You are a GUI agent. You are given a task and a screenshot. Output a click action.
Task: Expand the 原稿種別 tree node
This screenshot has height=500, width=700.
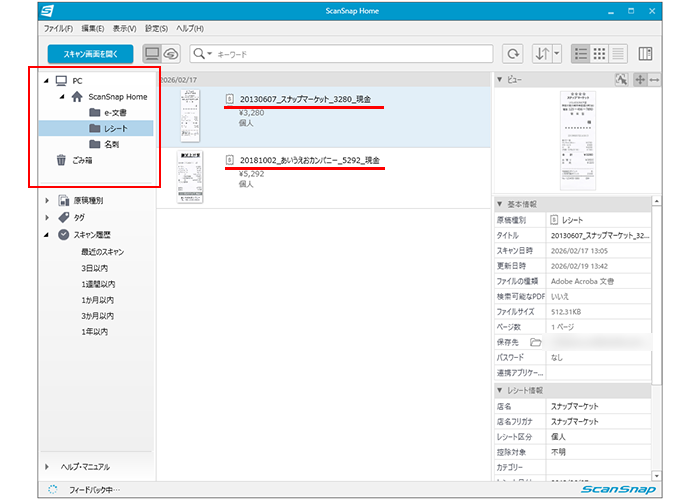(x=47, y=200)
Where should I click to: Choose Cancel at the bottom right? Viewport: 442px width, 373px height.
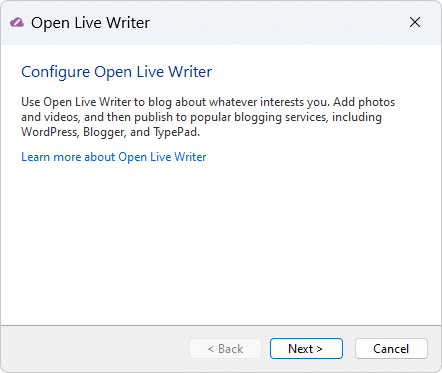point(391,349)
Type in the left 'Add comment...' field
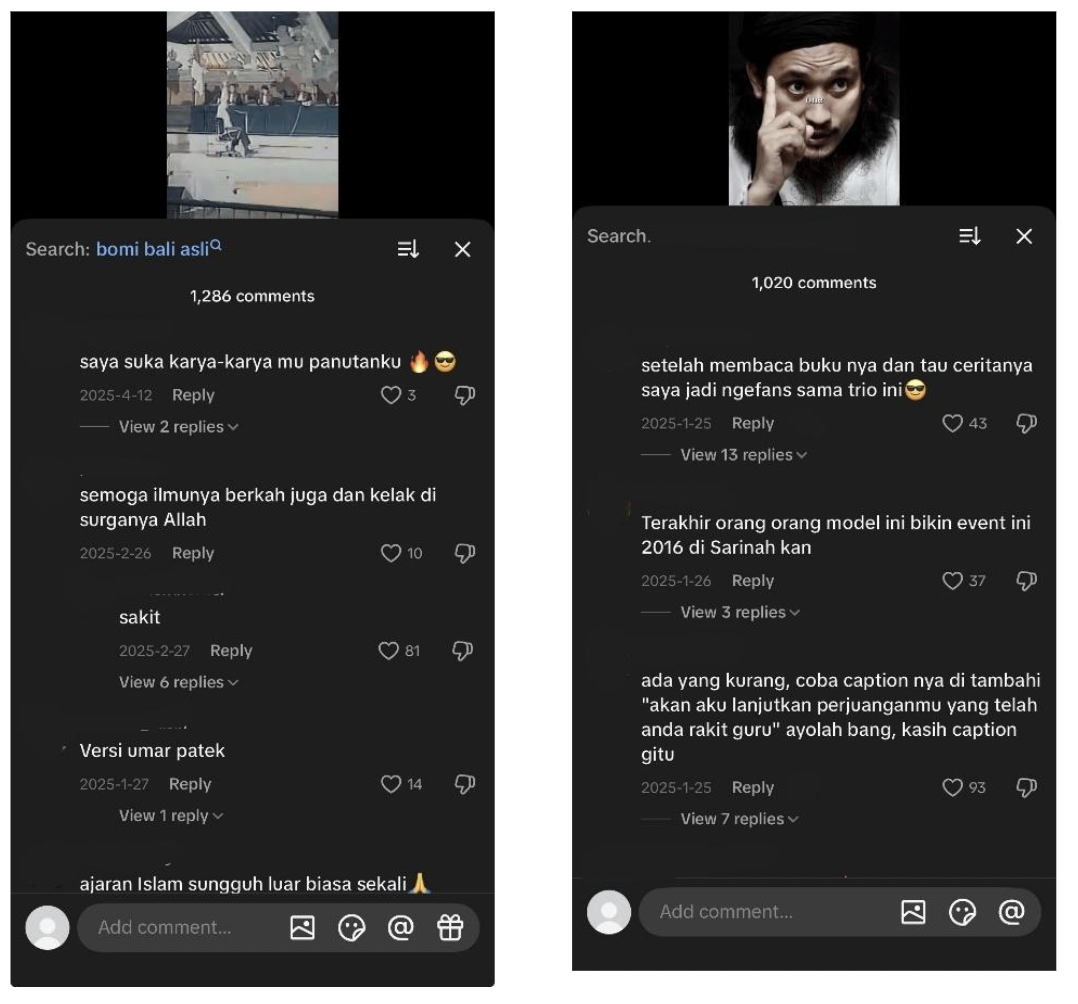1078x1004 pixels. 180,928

===

◆ **ABOUT THIS TASK**
Each line above is to be transcribed exactly, though its pictures are not.

◆ **ANSWER TO THE PROBLEM**
You are a GUI agent. You are given a task and a screenshot. Output a click action.
Task: Expand the 原稿種別 tree node
This screenshot has height=500, width=700.
(x=47, y=200)
Where should I click to: Choose Cancel at the bottom right? Viewport: 442px width, 373px height.
point(391,349)
Type in the left 'Add comment...' field
1078x1004 pixels. 180,928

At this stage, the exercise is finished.